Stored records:
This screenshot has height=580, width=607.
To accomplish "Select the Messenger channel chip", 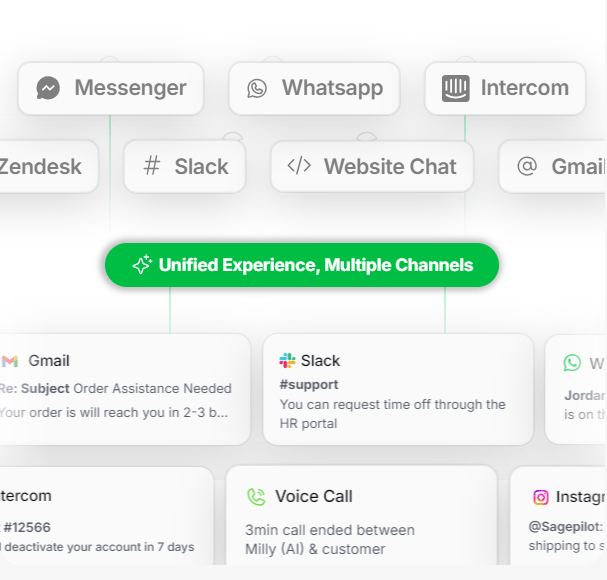I will [111, 88].
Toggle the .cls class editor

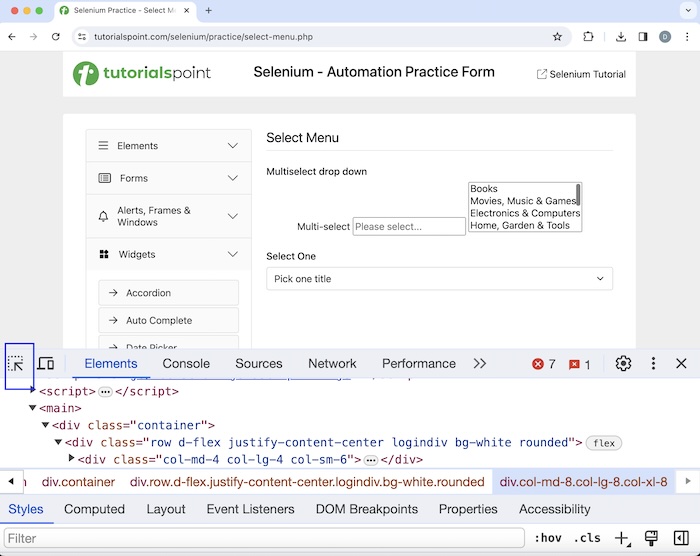click(x=587, y=538)
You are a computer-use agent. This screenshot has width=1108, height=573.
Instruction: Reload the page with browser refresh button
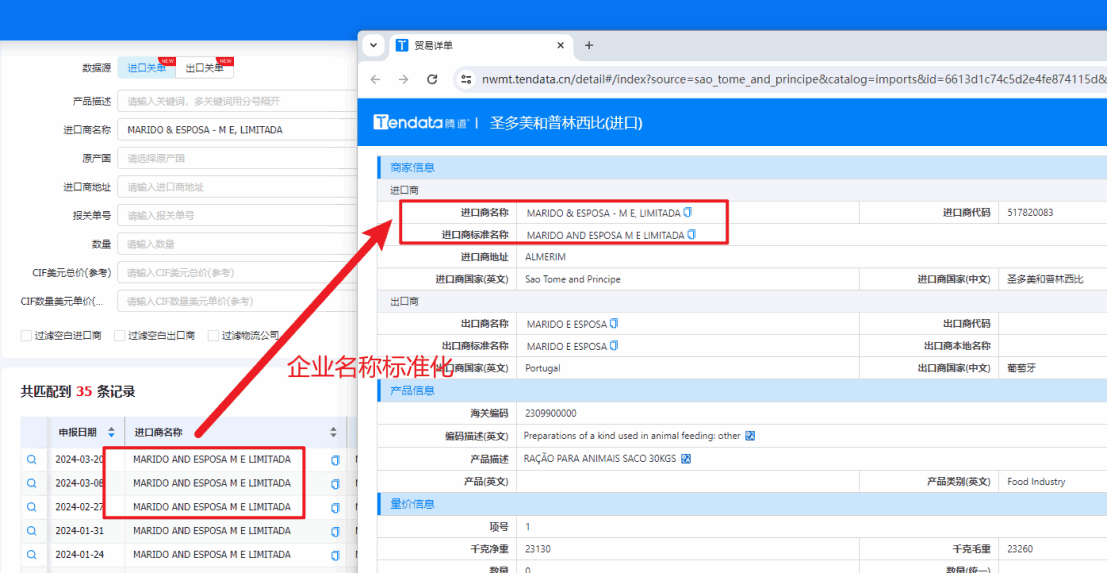tap(432, 79)
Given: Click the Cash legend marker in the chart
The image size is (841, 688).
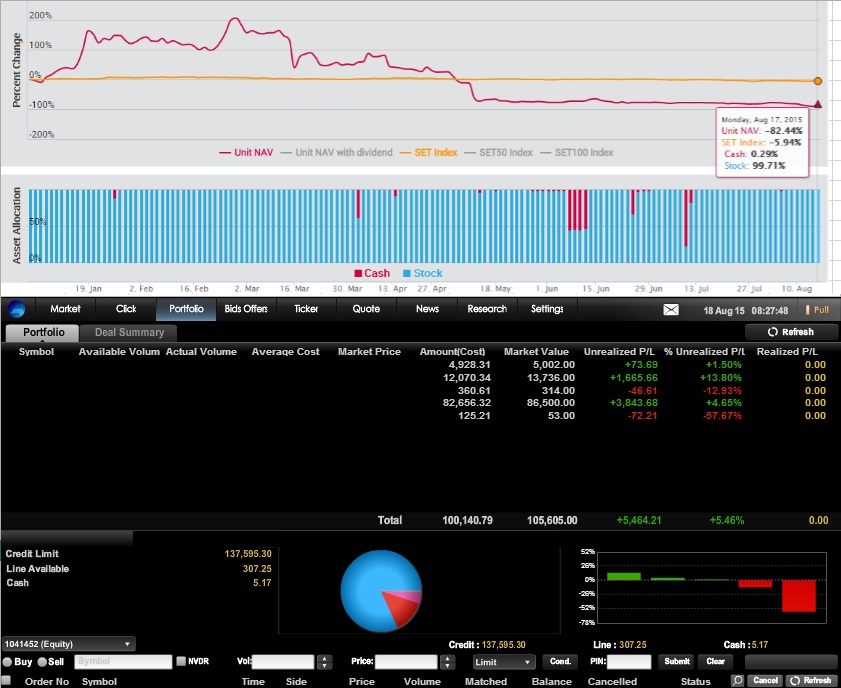Looking at the screenshot, I should pos(358,274).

**TASK DESCRIPTION:** Give back word for word the lines from the one containing "Instruction: Reload the" through the final line of the data above. Pictures are to be left out.

**SOLVED PROBLEM:**
Instruction: Reload the page with browser refresh button
tap(432, 79)
Given: Click the Cash legend marker in the chart
The image size is (841, 688).
Looking at the screenshot, I should pos(358,274).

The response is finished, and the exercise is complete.